### Saved data entries
"""
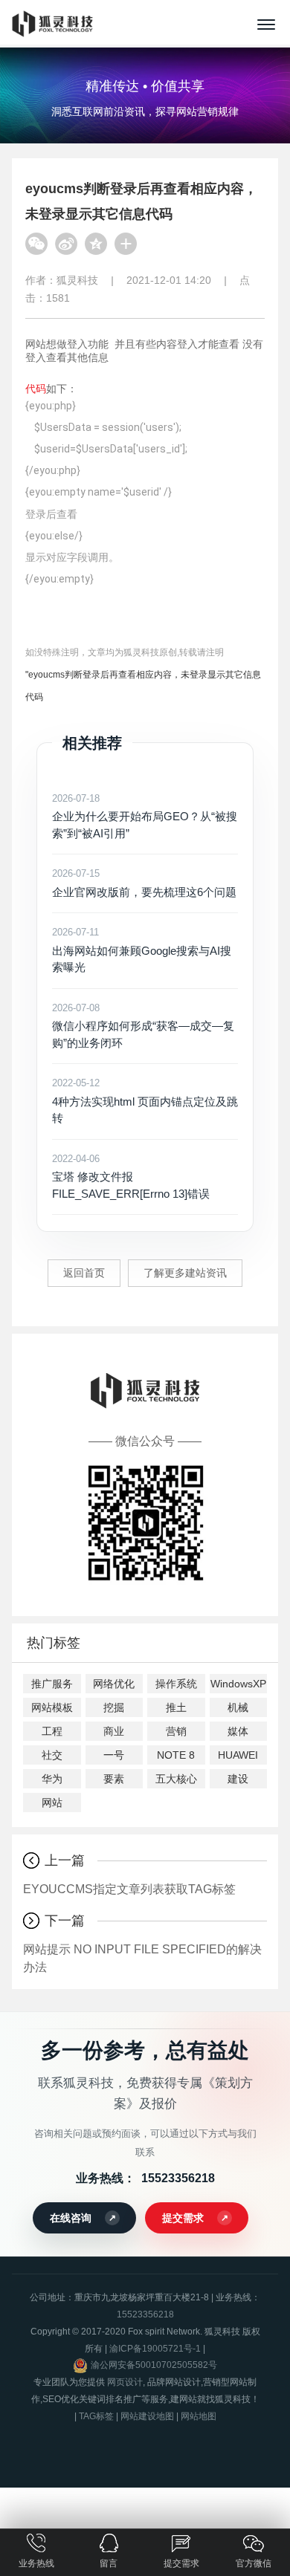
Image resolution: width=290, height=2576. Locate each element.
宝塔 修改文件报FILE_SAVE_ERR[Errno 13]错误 (131, 1176)
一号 (113, 1755)
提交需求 (183, 2218)
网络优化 (114, 1684)
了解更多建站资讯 (185, 1273)
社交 (52, 1755)
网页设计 (125, 2382)
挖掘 (113, 1707)
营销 (176, 1731)
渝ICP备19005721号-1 (155, 2348)
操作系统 (176, 1684)
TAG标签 (96, 2416)
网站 (52, 1802)
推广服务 (52, 1684)
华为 (52, 1779)
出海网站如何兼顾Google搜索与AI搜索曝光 (141, 950)
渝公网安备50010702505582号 (154, 2365)
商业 (113, 1731)
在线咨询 (70, 2218)
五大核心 (176, 1779)
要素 (113, 1779)
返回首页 (84, 1273)
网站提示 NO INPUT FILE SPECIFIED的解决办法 (142, 1958)
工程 (52, 1731)
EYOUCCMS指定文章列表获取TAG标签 (129, 1889)
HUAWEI (238, 1755)
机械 (238, 1707)
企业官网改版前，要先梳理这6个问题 (144, 883)
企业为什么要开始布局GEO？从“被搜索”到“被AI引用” (144, 816)
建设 (238, 1779)
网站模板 (52, 1707)
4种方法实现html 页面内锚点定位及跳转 (145, 1100)
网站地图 (198, 2416)
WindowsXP (238, 1684)
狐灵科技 (77, 280)
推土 (176, 1707)
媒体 (238, 1731)
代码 (35, 389)
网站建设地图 (147, 2416)
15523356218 (178, 2178)
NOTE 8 (176, 1755)
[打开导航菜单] (266, 24)
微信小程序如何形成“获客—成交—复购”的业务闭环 (143, 1025)
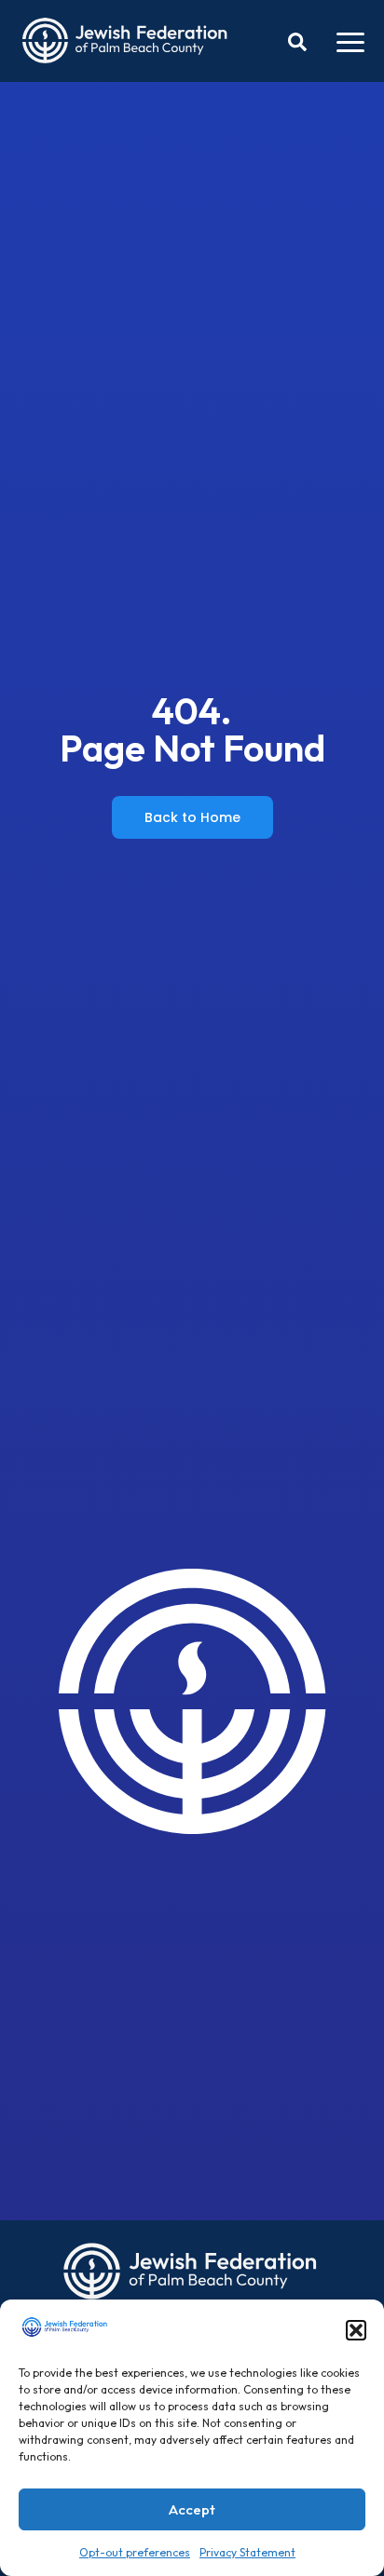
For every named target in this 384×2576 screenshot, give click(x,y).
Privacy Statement (247, 2552)
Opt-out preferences (134, 2552)
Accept (192, 2509)
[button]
"""
### Instructions to follow
Could you transcribe the records above exactly, leaving every picture out?

### Your solution
Image resolution: width=290, height=2576. Locate each element.
宝塔 修改文件报FILE_SAVE_ERR[Errno 13]错误 (131, 1176)
一号 (113, 1755)
提交需求 (183, 2218)
网络优化 (114, 1684)
了解更多建站资讯 (185, 1273)
社交 (52, 1755)
网页设计 (125, 2382)
挖掘 (113, 1707)
营销 (176, 1731)
渝ICP备19005721号-1 (155, 2348)
操作系统 (176, 1684)
TAG标签 (96, 2416)
网站 (52, 1802)
推广服务 (52, 1684)
华为 (52, 1779)
出海网站如何兼顾Google搜索与AI搜索曝光 (141, 950)
渝公网安备50010702505582号 (154, 2365)
商业 (113, 1731)
在线咨询 (70, 2218)
五大核心 (176, 1779)
要素 (113, 1779)
返回首页 (84, 1273)
网站提示 NO INPUT FILE SPECIFIED的解决办法 (142, 1958)
工程 (52, 1731)
EYOUCCMS指定文章列表获取TAG标签 (129, 1889)
HUAWEI (238, 1755)
机械 (238, 1707)
企业官网改版前，要先梳理这6个问题 (144, 883)
企业为什么要开始布局GEO？从“被搜索”到“被AI引用” (144, 816)
建设 (238, 1779)
网站模板 (52, 1707)
4种方法实现html 页面内锚点定位及跳转 (145, 1100)
网站地图 (198, 2416)
WindowsXP (238, 1684)
狐灵科技 (77, 280)
推土 (176, 1707)
媒体 (238, 1731)
代码 (35, 389)
网站建设地图 (147, 2416)
15523356218 (178, 2178)
NOTE 8 (176, 1755)
[打开导航菜单] (266, 24)
微信小程序如何形成“获客—成交—复购”的业务闭环 (143, 1025)
For every named target in this 384×2576 screenshot, give click(x,y).
Privacy Statement (247, 2552)
Opt-out preferences (134, 2552)
Accept (192, 2509)
[button]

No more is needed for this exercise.